## Richiesta assegnata 1:
Riporta il passo della recensione a partire da "Lucia Cinato Kather, Mediazione" e proseguendo fino a "in ottica traduttiva.", sostituendo "ricercatrice universitaria" con "docente universitaria".

## Brano di testo:

──────

La recensione / 2 Uno strumento innovativo e utile

Lucia Cinato Kather, Mediazione linguistica tedesco-italiano.
Aspetti teorici e applicativi. Esempi di strategie traduttive. Casi di testi tradotti
Hoepli, Milano 2011, € 22,00

di Elisa Leonzio

Lucia Cinato Kather, ricercatrice universitaria di Lingua e traduzione tedesca ed esperta di linguistica contrastiva e di lessicologia, offre uno strumento del tutto nuovo nel panorama degli studi sulla traduzione in Italia: se, infatti, non mancano indagini specifiche su altre coppie linguistiche (soprattutto inglese–italiano), davvero poco esplorato è stato finora il confronto tra tedesco e italiano in ottica traduttiva.

──────

## Richiesta assegnata 2:
Trascrivi senza modifiche le righe dei dati a partire da quella che contiene "Where should I click to: Open" e proseguendo fino alla fine dei dati.

──────

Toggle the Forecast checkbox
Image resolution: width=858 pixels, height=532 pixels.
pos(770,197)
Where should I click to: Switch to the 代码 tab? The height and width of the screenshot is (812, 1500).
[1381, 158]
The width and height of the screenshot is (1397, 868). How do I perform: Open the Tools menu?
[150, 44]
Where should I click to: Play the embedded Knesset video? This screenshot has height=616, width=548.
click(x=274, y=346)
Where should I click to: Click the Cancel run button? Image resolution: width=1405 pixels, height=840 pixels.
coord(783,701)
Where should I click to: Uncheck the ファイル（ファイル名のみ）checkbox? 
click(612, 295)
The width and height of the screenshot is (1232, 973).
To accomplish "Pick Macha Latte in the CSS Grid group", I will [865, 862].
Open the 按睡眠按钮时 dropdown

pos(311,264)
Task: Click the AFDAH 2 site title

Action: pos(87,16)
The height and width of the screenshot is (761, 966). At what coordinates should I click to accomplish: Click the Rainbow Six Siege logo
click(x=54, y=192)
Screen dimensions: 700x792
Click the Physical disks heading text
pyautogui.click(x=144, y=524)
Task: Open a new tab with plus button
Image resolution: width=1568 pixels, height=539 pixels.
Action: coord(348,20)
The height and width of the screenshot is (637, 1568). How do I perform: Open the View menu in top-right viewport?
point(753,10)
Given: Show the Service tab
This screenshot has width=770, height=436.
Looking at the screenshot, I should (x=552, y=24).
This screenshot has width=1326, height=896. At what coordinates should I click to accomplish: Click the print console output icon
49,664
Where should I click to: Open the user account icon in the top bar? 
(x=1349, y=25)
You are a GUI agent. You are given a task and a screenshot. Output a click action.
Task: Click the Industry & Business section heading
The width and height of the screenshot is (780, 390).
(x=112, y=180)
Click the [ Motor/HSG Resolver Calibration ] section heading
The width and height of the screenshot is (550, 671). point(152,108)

──────

## Risposta scritta 1:
Lucia Cinato Kather, Mediazione linguistica tedesco-italiano.
Aspetti teorici e applicativi. Esempi di strategie traduttive. Casi di testi tradotti
Hoepli, Milano 2011, € 22,00

di Elisa Leonzio

Lucia Cinato Kather, docente universitaria di Lingua e traduzione tedesca ed esperta di linguistica contrastiva e di lessicologia, offre uno strumento del tutto nuovo nel panorama degli studi sulla traduzione in Italia: se, infatti, non mancano indagini specifiche su altre coppie linguistiche (soprattutto inglese–italiano), davvero poco esplorato è stato finora il confronto tra tedesco e italiano in ottica traduttiva.

## Risposta scritta 2:
Where should I click to: Open the user account icon in the top bar? 
(x=1349, y=25)
You are a GUI agent. You are given a task and a screenshot. Output a click action.
Task: Click the Industry & Business section heading
The width and height of the screenshot is (780, 390).
(x=112, y=180)
Click the [ Motor/HSG Resolver Calibration ] section heading
The width and height of the screenshot is (550, 671). point(152,108)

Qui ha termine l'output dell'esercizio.